On reconnaîtra sans difficulté un bénéfice certain de cette méthode dans la formulation d’un métarécit original concernant la tripartition et la bipolarisation de la vie politique française. « Sur longue période, résument les auteurs, on observe différentes formes de tripartition entre 1848 et 1910 (autour d’un triptyque composé de socialistes et radicaux-socialistes à gauche, de républicains modérés et opportunistes au centre et de conservateurs catholiques et monarchistes à droite), puis une bipolarisation gauche/droite de plus en plus marquée de 1910 à 1992, et finalement un retour graduel à une nouvelle forme de tripartition entre 1992 et 2022, alors que de multiples facteurs se combinaient pour affaiblir la bipolarisation (effritement de la gauche socialiste et communiste, montée en puissance de l’enjeu européen et écologique, émergence de nouveaux clivages migratoires et identitaires) »​​. La tripartition actuelle oppose un bloc social-écologiste, un ensemble libéral-progressiste et un pôle national-patriote.
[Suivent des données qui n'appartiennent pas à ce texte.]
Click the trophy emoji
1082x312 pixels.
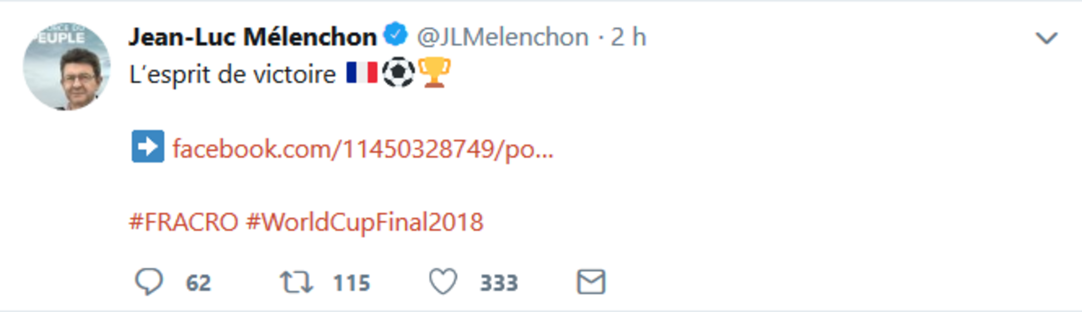(434, 73)
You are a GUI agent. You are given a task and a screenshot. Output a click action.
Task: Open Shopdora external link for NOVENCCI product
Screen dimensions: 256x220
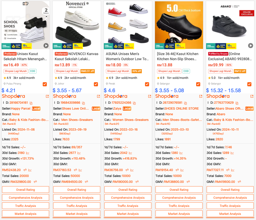(x=98, y=96)
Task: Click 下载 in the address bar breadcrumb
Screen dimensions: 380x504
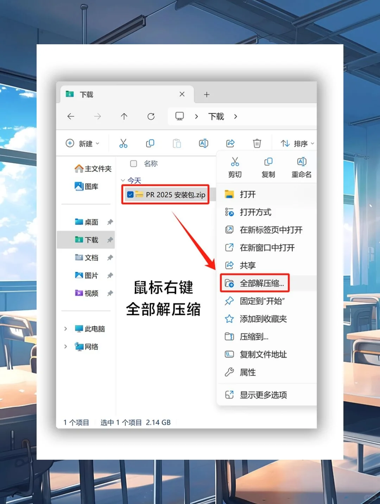Action: coord(215,116)
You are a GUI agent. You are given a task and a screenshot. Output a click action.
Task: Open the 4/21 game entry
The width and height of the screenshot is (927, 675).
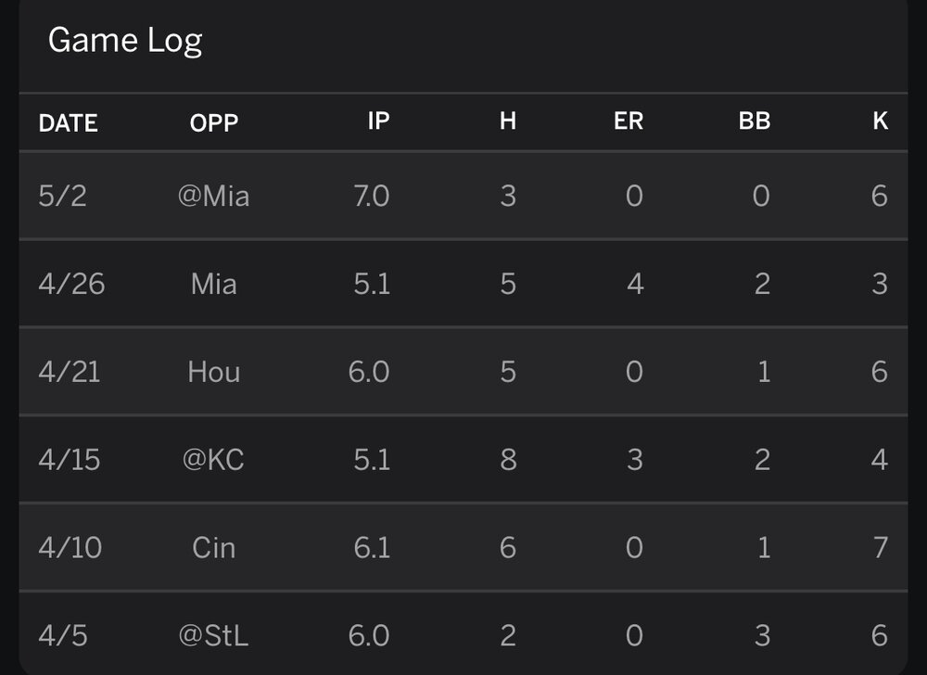[x=70, y=372]
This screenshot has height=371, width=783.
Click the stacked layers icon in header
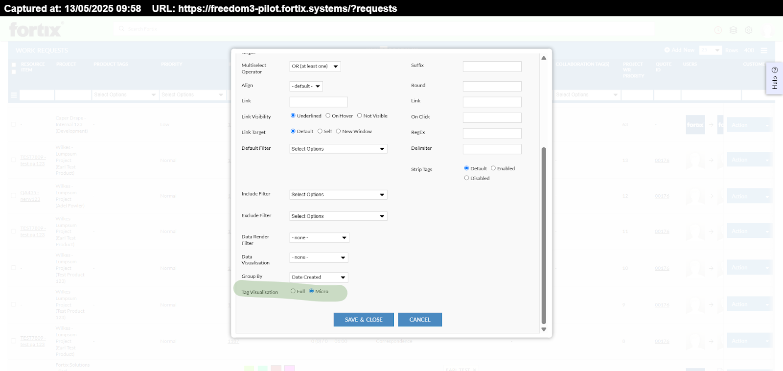tap(733, 30)
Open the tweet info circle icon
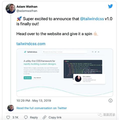 click(x=110, y=101)
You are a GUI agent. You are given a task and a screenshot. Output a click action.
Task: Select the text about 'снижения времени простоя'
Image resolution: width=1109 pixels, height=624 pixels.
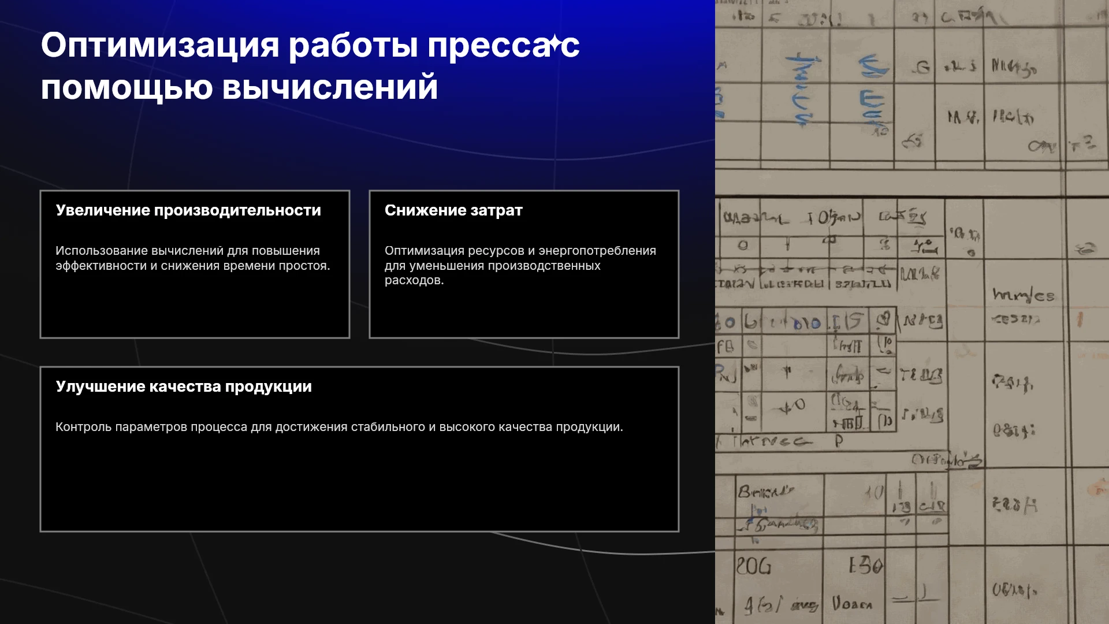coord(193,258)
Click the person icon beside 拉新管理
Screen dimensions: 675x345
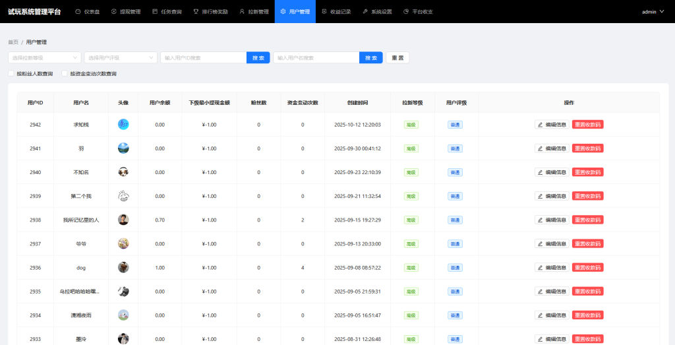click(242, 12)
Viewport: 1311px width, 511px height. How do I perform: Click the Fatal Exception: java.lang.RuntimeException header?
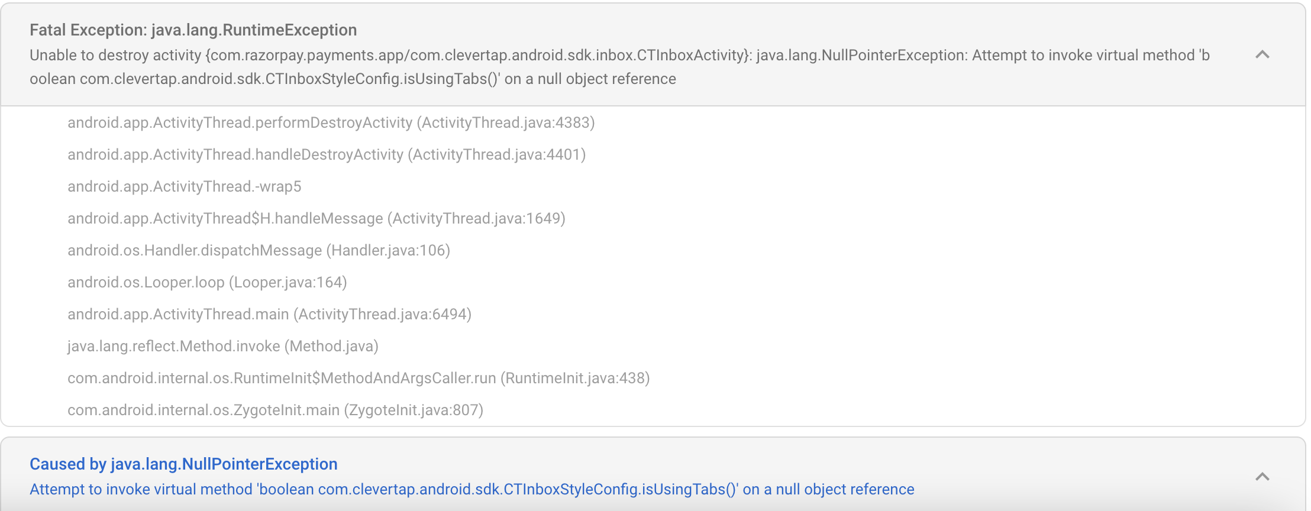pyautogui.click(x=193, y=30)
La thèse que souhaitent en outre démontrer les auteurs est que les progrès sociaux les plus importants ont été acquis dans les périodes de bipartition de la vie politique​​ (durant laquelle les clivages territoriaux s’estompent) et que la tripartition actuelle est associée à des choix de politique économique défavorable aux plus modestes, en réalité une victoire de l’égoïsme bourgeois.

Comme il est impossible de rendre compte et de discuter de l’ensemble des données présentées dans cette somme, nous nous proposons ici de nous interroger sur trois points particuliers : la description des forces politiques, le découpage géographique en quatre types de territoires et enfin la stratégie de reconquête des classes populaires.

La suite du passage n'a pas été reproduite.